ESC ile ekranı kapatabilirsiniz.

KöktürkçeKöktürkçe Türkçe'nin Özü

Göktürklerde Budizm

5.2.6. Göktürklerde Budizm

Göktürklerde, Doğu Hunları gibi bir süre siyasi nedenlerden dolayı Budizm’i kabul etmek zorunda kalmıştır. Bunun sebebi olarak da bir yandan Çin, Konfüçyanizm’i ve diğer yandan da Hristiyanlığın, etraflarında büyümesiyle beraber, kültürel olarak etkilenmemek için bu yolu seçmişlerdir. Türklerin tüm dinlere olan hoşgörüsünden kaynaklı olarak, topraklarına birçok farklı dinden ibadethaneler ve eserler girmiştir. Budizm’in Türklerin arasında yayılmasının bir diğer sebebi de kesinlikle ticarettir. Bilge Kağan Orhun’da yeni bir şehir yaptırıp içine Tao ve Buda mabetleri kurdurmak istemiştir. Bu düşüncesini Tonyukuk’a iletmiş ve şu cevabı almıştır:

‘’Bu olmaz! Çünkü Türkler sayıca çok azdır. Çin’deki nüfusun yüzde biri kadar dahi değildir. Buna rağmen biz, Çin’e karşı hep başarı ile karşı koyduk. Biz buna şükredelim. Biz, suları ve otlakları takip ederek dolaşıyoruz. Bununla beraber halkımızın hepsi de savaş sanatı ile uğraşmaktadır. Güçlü olduğumuz zaman savaş alanlarına çıkı yor, zayıf olduğumuz zaman da dağlara ve derin vadilere gidiyoruz. Eğer etrafı surlarla çevrili şehirler yaparsak kendimizi hapsetmiş oluruz. Buda ve Tao dinleri ise insanlara yumuşaklık ve miskinlik verir. Bu sebeple Türklerin yaşayışlarına ve savaşçı ruhlarına uygun gelmez. Çinlilerin karşısında mağlup oluruz. Bu nedenle bu mabetleri yapamayız” (Güngör,2020:154).

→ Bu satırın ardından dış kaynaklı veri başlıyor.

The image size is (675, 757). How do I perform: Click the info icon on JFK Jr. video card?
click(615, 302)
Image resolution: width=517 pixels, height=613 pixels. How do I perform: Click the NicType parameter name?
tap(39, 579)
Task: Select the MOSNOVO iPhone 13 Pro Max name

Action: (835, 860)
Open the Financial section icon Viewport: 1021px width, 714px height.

Tonyukuk aslında böyle bir şey yaparlarsa asimile olma ihtimallerinin olduğunu düşünüp bu açıklamayı yapmıştır. Çünkü bu kadar yumuşak davranırlarsa karşılarına sert olarak çıkmaları doğaldır. Zaten bu tavsiyelerden sonra Bilge Kağan veziri ve kayınpederi olan Tonyukuk’u dinleyerek bu fikrinden vazgeçmiştir. Göktürkler Batı ve Doğu olmak üzere ikiye ayrık bir şekildelerdir. Batı için kısa bir süre Budizm yaşanmış diye bir düşünce olsa da buna dair bir belgeye rastlanılmamıştır. Göktürkler her zaman Çin kültürüne ve onların dinlerine karşı çıkmıştır. Öte yandan Orhun Abideleri’nde de hiçbir şekilde Budizm ile ilgili bir bilgiye değinilmediği göz önündedir. Bu dönemler içerisinde yapılan tapınaklar ve ibadethaneler ise denildiği gibi saygıdan ve ticari yollardan ülkeye gelen insanların rahat bir şekilde dinlerini yaşamaları için yapılmıştır. Türkler her zaman insanları düşünen bir topluluk olmuştur. Dine saygılı insanlardan oluşan topluluklardır. Hem de bu şekilde siyasetini de yapmış oluyorlardı.